但唯独这个流氓薛洋,金光瑶在警局从未对薛洋用过刑罚,审问也不曾有过,常是抓到了就把人丢铁门里待着,不许任何人探问,等下班了就笑着打开铁牢门,踹薛洋几脚,拎着领子把人提出警局带走。


至于金光瑶把薛洋带去哪了,怎么处置了,无人可知,只知薛洋跟金光瑶会一同消失个那么两三天,两三天之后二人就像什么也没发生一样,警局处理公务的依旧认真处理公务,街上四处捣乱的依旧一丝不苟捣乱,掀摊砸街一样不落下。
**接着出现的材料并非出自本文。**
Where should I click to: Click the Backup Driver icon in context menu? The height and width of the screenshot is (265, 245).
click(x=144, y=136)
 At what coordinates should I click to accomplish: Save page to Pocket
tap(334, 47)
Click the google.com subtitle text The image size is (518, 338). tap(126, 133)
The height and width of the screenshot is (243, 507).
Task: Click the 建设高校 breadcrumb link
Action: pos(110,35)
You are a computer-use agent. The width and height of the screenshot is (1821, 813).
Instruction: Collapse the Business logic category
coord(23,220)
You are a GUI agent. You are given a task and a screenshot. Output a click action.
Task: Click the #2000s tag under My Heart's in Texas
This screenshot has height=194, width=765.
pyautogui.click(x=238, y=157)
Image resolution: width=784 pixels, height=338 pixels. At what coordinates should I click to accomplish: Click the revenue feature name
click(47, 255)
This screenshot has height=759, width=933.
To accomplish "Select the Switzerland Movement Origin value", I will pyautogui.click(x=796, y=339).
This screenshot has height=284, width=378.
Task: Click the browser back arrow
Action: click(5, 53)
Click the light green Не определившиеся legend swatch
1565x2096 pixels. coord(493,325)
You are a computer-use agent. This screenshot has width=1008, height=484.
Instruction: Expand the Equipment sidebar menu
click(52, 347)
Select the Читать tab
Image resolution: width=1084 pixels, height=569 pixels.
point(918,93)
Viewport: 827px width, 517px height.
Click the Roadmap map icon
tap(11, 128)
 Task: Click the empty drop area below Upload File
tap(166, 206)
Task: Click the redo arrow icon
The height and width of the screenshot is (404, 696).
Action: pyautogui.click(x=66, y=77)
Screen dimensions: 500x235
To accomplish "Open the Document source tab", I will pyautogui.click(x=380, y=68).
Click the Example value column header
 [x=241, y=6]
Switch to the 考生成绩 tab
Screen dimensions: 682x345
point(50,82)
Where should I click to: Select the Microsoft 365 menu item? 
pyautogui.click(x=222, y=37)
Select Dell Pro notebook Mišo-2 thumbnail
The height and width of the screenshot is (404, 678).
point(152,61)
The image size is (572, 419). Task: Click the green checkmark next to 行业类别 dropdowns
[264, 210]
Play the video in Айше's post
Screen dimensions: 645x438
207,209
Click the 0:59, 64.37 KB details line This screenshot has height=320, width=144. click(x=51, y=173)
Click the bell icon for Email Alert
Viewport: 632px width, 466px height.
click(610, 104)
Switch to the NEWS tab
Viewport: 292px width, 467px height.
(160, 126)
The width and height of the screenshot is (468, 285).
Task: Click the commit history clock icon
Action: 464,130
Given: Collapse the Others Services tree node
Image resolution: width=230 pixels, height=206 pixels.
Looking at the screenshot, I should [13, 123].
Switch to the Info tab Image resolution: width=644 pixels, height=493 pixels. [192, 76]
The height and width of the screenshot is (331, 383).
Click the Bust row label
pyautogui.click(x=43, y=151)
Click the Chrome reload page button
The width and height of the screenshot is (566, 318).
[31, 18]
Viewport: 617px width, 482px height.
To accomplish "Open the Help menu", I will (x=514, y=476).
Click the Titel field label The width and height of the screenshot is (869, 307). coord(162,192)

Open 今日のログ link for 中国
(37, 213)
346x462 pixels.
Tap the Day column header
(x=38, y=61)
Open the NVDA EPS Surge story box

金光瑶站在铁门前看着蹲在里面绷着眼睛瞪自己的小流氓,笑容逐渐凝固,伸手穿过铁门间的格子揪住那人的衣领拽过来,咬牙切齿的用仅二人可听到的声音狠道:


“薛洋,你又给老子惹事生非!”


薛洋欠打的笑着拍开他的手,不知从哪摸出一颗糖扔进嘴里:

“你薛爷爷不搞事,那还是你爷爷嘛?嗯?”

“……”

金光瑶不言,挑眉看着犹不自知的薛洋,思索这次要如何收拾这个欠草的小流氓


薛洋是傲娇的,怎甘心做下面的


脱了衣服扔在床上,还是傲气的仰着头,用足尖去挑逗下方事物。


事实告诉他,不作就不会死。


等金光瑶用手捉住他的脚踝,一寸一寸的往下亲吻时就慌了神,想收回脚,却被紧紧抓住,也不敢乱动。


只能用那张叫起来好听的嘴说着“cnm”,丝毫不知自己仰长脖子叫的声音能让人活生生的叫起反应来。

……(这里为过审有删减)


薛洋手紧紧抓着床单被褥,嘴里还是不饶人的喊着脏话,却依然不情不愿的挺起腰腹去迎合。


顶的轻了嫌金光瑶没用,动的过分了又嫌身上人技术不行。

金光瑶每次只能笑笑,口是心非的小家伙。

“乖,自己把pg翘起来给我C。”


金光瑶爱薛洋的眼睛,特别是在他身下吃疼是挂着水雾,那样子总是会让金光瑶情不自禁停下动作,用吻一颗一颗的吻入口中。


金光瑶更爱薛洋在自己身下,起伏的胸口,和喉中冒出取悦的缱绻的喘息。


金光瑶很爱薛洋,他用指尖,划过他的眼睛,划过锁骨,轻轻的抚弄他。


金光瑶能下狠手,不见身下人的眼泪,听不到他哭着求饶又哪会轻易放开,等到薛洋哭着喊着求不要了,他这才会低头吻去那人眼角的眼泪,轻轻的安抚他


傲娇受什么的,非薛洋莫属了


(希望这次能过审)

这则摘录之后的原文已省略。